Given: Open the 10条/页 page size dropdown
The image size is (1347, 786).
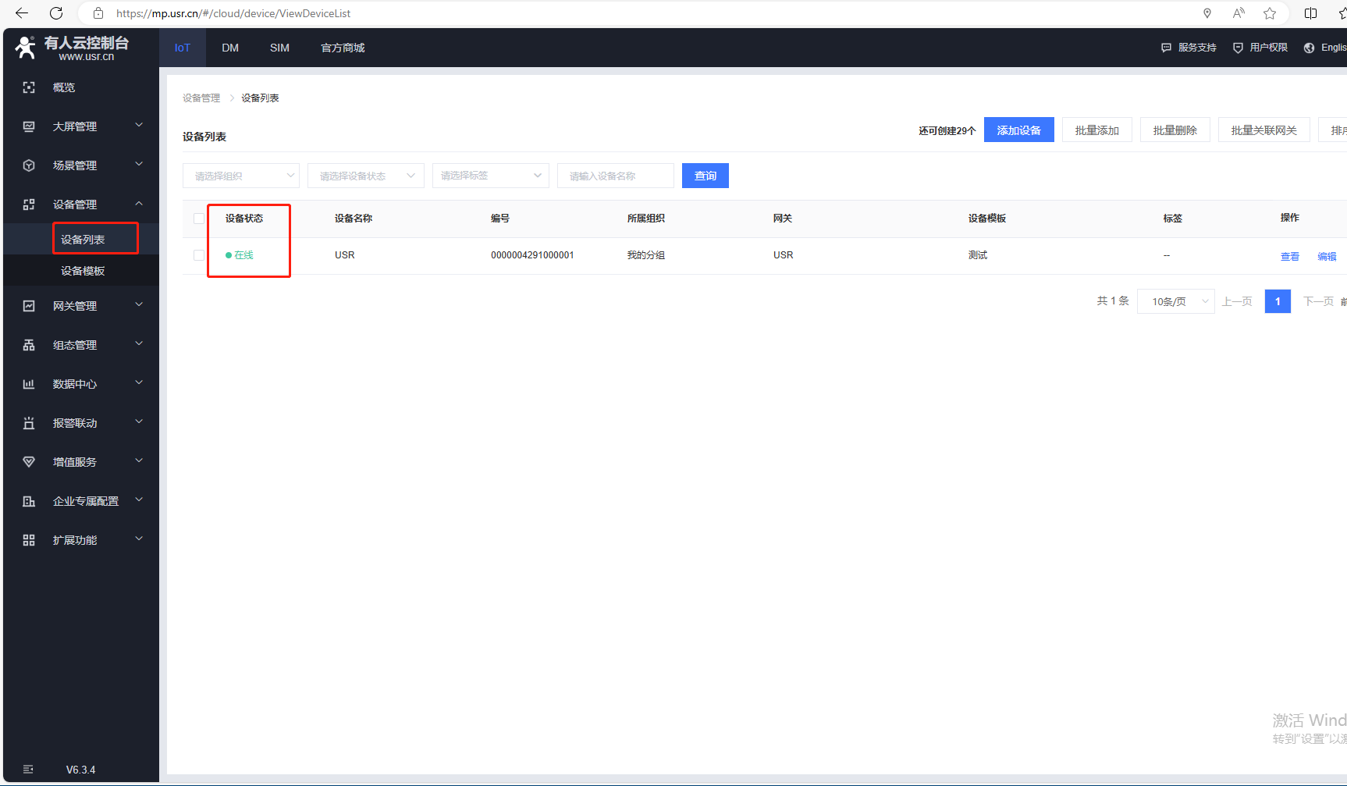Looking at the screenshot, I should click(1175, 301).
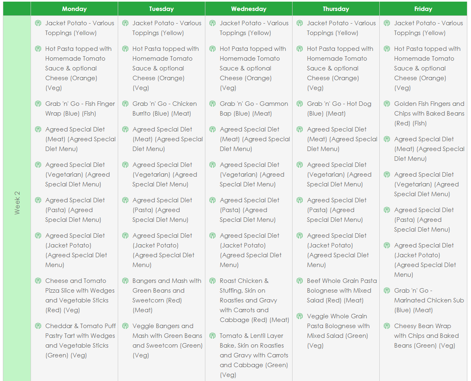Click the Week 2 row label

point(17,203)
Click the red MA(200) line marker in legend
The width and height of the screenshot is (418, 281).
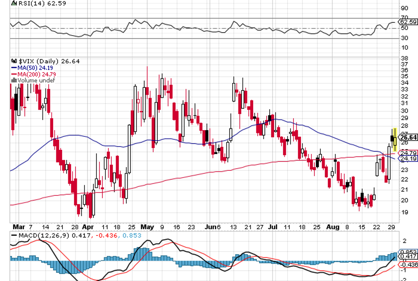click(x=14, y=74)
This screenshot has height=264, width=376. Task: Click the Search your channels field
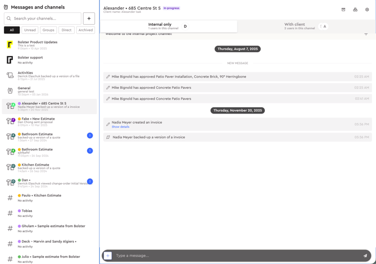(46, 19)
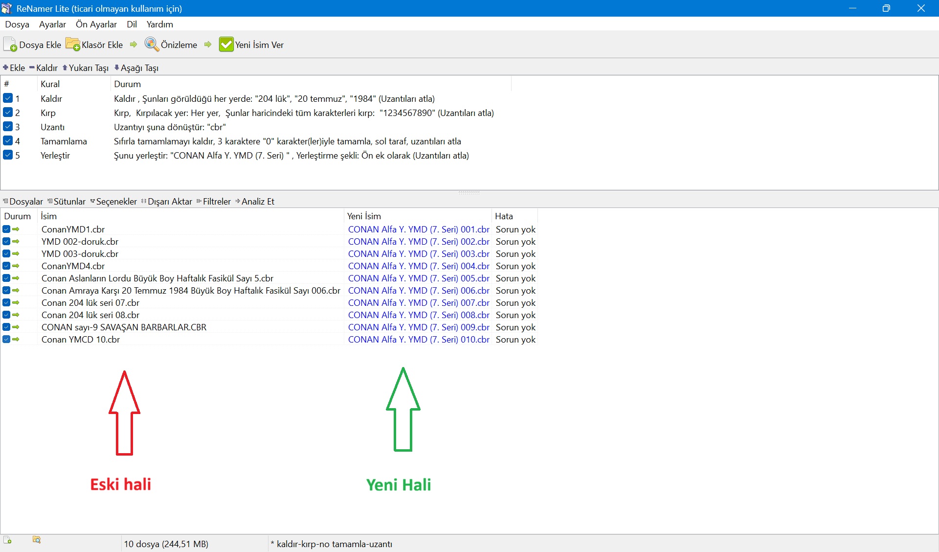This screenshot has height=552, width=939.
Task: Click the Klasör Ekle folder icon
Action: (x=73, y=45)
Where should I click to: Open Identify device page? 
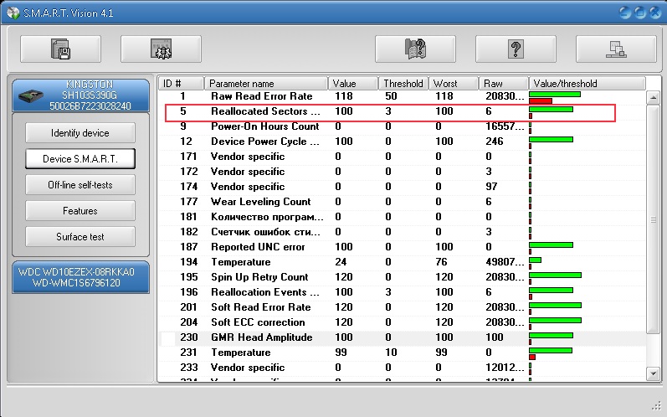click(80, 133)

...

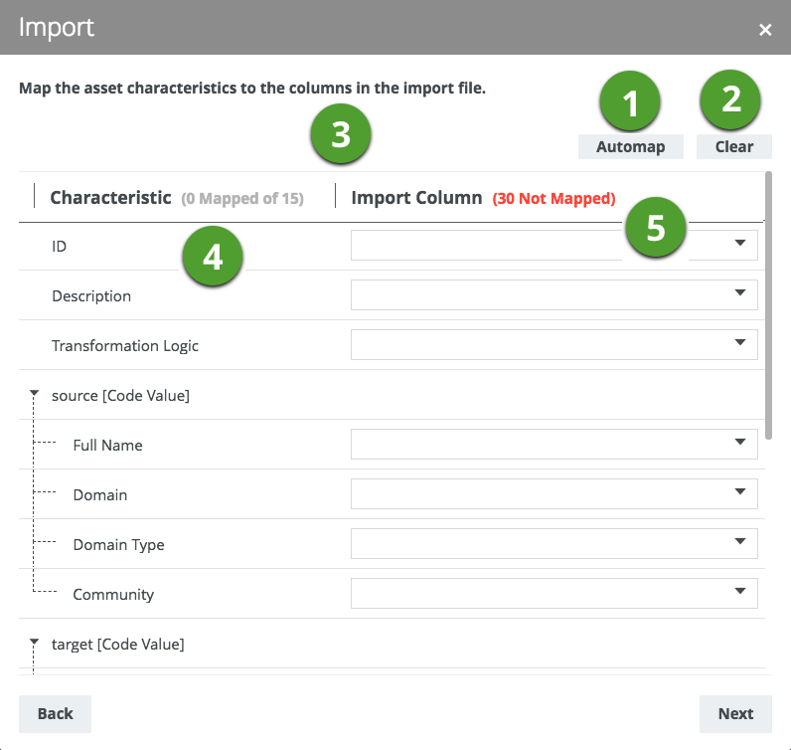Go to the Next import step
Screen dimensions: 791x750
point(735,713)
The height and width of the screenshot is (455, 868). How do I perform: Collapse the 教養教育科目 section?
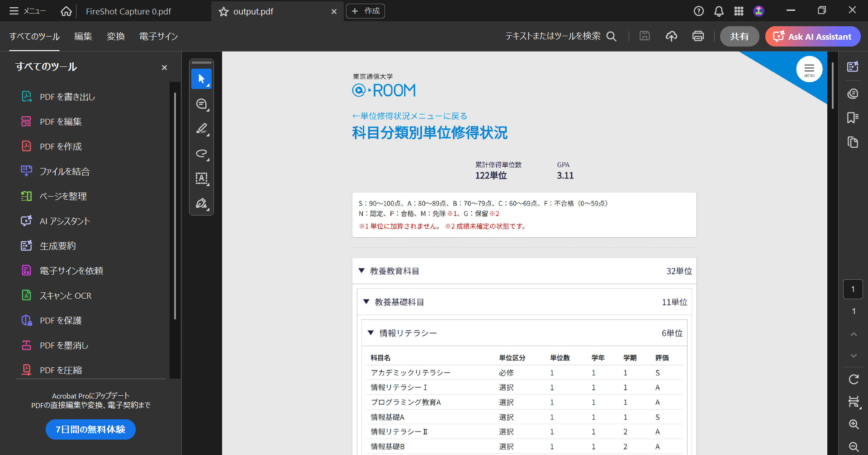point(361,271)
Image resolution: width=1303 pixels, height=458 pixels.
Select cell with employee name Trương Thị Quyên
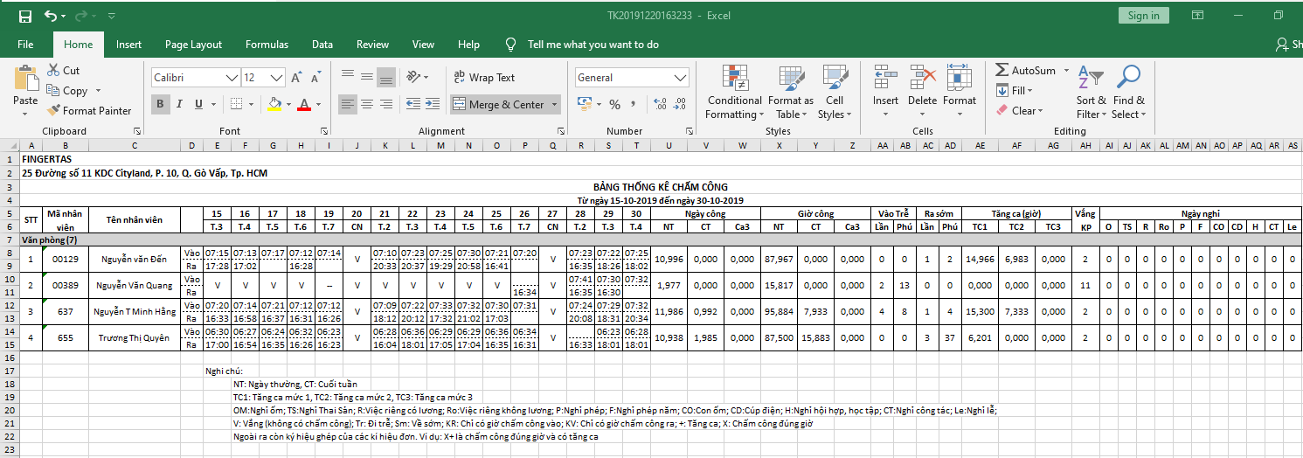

> [EXERCISE REQUIREMENTS]
In the listing above, find the line with "Given: Open the 10条/页 page size dropdown" and output every line through the one with "Click the red MA(200) line marker in legend", exactly, without the pictures.

> [TASK ANSWER]
Given: Open the 10条/页 page size dropdown
The image size is (1347, 786).
Looking at the screenshot, I should click(1175, 301).
Click the Week 2 row label

point(17,203)
Click the red MA(200) line marker in legend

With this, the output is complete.